→ **Work to complete**
Can you output the following data word for word, leaving out the pictures?

** START OF Input records **

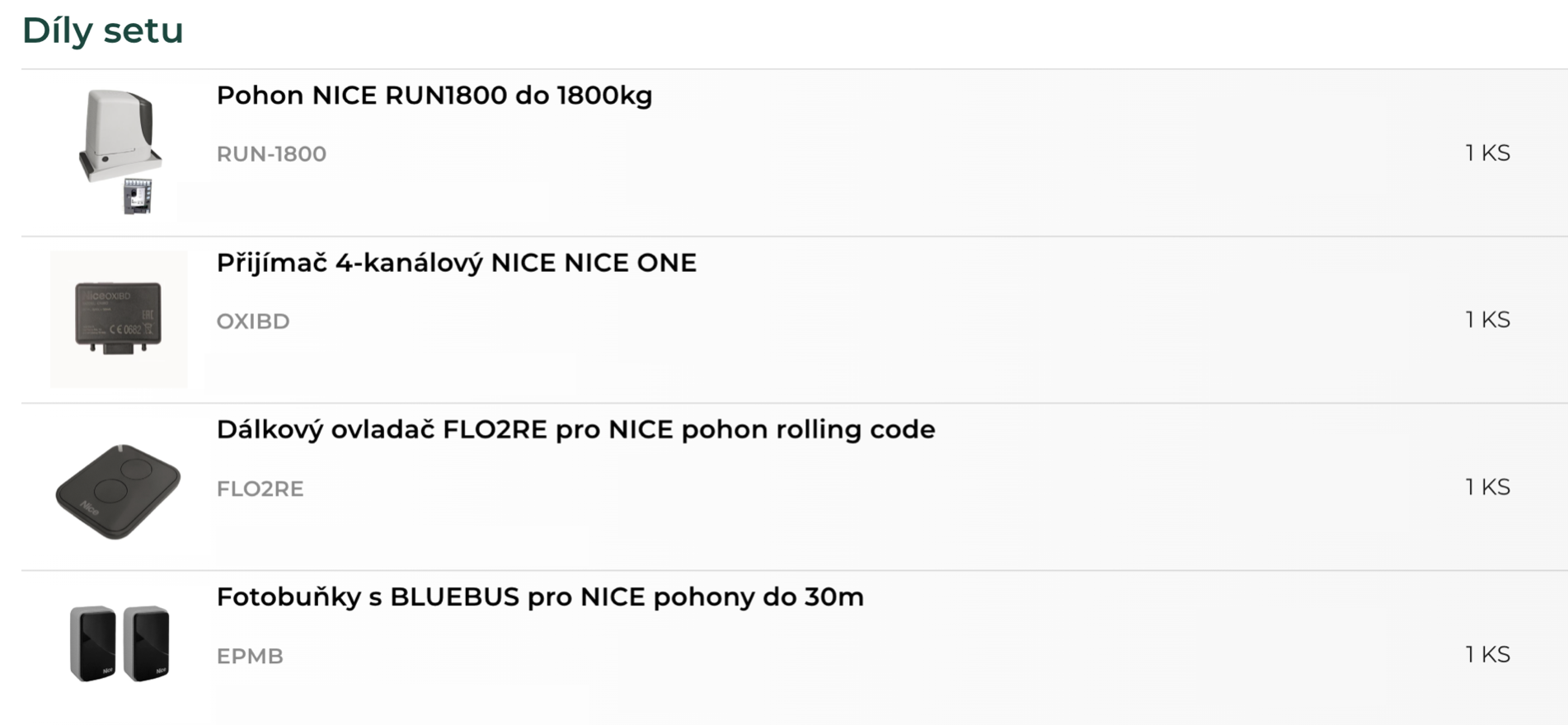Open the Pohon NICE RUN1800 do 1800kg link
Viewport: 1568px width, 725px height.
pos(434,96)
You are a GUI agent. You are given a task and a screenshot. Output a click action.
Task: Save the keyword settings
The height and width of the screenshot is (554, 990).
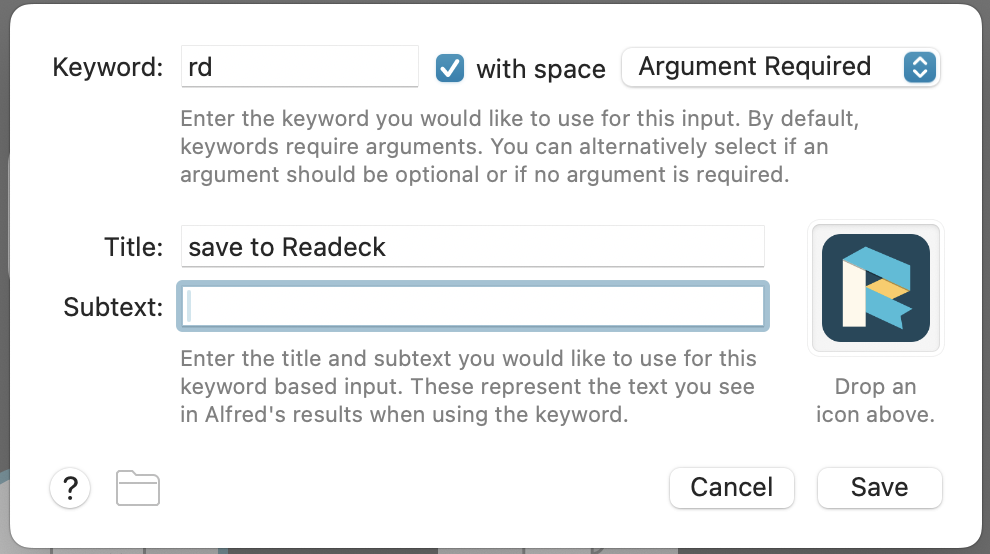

** END OF Input records **

→ **Expected answer**
Open the Pohon NICE RUN1800 do 1800kg link
Viewport: 1568px width, 725px height.
pos(434,96)
You are a GUI agent. You are given a task and a screenshot. Output a click action.
Task: Save the keyword settings
The height and width of the screenshot is (554, 990).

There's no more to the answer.